Wednesday, February 18, 2026

Ash Wednesday, February 18, 2026

Holy Cross MonasteryWest Park, NY

Br. Scott Wesley Borden

Ash Wednesday, February 18, 2026


 
Ash Wednesday is the official start of the Season of Lent. So, if you haven’t finished all the chocolate, it's too late. 

Lent and Advent have a similar function in the calendar – they both provide a season of contemplation and reflection leading up to the defining events of Christian life; the birth of Jesus and the death and resurrection of Jesus. 

By tradition, there are two primary intentions for Lent. In the first half, we are called to reflect and repent. In the second, our focus is directed to Jesus’ journey to Jerusalem – to crucifixion... and resurrection.  

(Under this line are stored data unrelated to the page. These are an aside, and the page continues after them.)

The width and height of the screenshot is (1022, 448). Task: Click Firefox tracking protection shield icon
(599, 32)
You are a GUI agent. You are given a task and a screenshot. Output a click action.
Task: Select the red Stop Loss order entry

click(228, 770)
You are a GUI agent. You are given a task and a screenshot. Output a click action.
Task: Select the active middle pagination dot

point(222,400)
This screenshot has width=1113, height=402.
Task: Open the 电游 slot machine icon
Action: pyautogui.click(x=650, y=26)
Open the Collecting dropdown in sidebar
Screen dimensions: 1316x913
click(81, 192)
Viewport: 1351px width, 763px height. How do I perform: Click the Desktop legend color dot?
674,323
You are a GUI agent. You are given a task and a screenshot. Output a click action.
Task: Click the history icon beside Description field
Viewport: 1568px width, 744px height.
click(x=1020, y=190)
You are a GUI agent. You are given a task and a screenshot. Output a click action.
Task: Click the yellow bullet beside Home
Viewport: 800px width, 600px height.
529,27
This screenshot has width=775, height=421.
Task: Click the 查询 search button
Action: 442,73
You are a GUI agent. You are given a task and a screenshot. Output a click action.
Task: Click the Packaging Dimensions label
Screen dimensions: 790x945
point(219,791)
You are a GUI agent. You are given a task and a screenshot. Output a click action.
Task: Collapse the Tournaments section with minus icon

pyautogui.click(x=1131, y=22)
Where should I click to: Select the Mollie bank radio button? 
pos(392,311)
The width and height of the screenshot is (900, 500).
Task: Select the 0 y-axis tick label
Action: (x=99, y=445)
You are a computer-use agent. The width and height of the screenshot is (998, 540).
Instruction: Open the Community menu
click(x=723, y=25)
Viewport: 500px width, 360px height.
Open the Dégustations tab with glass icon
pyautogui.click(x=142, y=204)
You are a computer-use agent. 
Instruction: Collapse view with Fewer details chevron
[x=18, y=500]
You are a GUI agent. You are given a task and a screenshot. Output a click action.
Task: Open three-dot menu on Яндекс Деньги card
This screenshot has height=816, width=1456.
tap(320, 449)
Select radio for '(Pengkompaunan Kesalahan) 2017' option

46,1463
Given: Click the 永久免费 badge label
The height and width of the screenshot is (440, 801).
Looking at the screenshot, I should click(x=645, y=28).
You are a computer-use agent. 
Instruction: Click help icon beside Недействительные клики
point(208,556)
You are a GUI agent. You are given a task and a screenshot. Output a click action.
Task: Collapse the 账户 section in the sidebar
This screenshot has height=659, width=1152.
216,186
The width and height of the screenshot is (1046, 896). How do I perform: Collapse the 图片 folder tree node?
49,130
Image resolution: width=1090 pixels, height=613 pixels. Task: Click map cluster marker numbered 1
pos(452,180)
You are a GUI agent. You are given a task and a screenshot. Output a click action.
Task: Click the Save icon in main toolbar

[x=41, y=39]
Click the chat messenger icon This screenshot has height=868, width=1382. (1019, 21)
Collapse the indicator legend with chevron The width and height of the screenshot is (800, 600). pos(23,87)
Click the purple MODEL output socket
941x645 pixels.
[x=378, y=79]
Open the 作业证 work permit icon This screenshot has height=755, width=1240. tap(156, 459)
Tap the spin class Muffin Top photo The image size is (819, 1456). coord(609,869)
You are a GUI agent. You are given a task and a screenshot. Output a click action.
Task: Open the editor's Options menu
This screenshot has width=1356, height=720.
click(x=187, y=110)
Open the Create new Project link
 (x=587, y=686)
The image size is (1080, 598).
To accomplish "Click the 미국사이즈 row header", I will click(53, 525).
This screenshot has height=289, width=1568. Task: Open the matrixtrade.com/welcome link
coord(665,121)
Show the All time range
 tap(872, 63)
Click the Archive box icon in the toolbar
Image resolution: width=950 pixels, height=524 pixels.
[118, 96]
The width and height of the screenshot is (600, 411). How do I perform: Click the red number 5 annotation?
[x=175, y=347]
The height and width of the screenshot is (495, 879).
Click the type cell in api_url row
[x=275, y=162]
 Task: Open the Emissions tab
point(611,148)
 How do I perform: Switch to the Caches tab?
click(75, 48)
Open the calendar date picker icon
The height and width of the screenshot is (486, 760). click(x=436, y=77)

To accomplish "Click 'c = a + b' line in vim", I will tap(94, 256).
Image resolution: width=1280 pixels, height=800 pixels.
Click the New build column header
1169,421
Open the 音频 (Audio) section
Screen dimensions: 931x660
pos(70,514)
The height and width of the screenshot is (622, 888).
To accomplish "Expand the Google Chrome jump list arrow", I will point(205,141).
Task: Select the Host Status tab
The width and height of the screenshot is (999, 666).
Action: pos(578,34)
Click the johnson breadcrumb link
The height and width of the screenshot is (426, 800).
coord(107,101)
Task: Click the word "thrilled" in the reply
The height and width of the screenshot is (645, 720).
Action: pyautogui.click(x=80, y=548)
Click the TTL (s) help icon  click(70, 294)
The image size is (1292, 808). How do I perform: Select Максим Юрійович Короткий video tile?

It is a somber, penitential season. It goes against our modern culture. Of course, standing apart from culture is just where we should want to be as followers of Jesus. 

I want to start by considering what Saint Benedict says about Lent: 

The life of a monk (and for the purposes of this sermon we are all monks...) ought to be a continuous Lent. Since few, however, have the strength for this, we urge the entire community during these days of Lent to keep its manner of life most pure and to wash away in this holy season the negligence's of other times. This we can do in a fitting manner by refusing to indulge evil habits and by devoting ourselves to prayer with tears, to reading, to compunction of heart and self-denial.  

During these days ... let each one deny himself some food, drink, sleep, needless talking and idle jesting, and look forward to Holy Easter with joy and spiritual longing – Everyone should, however, make known to the abbot what he intends to do, since it ought to be done with the abbot’s prayer and approval. Whatever is undertaken without permission of the spiritual father will be reckoned as presumption and vainglory, not deserving a reward. Therefore, everything must be done with the abbot's approval. 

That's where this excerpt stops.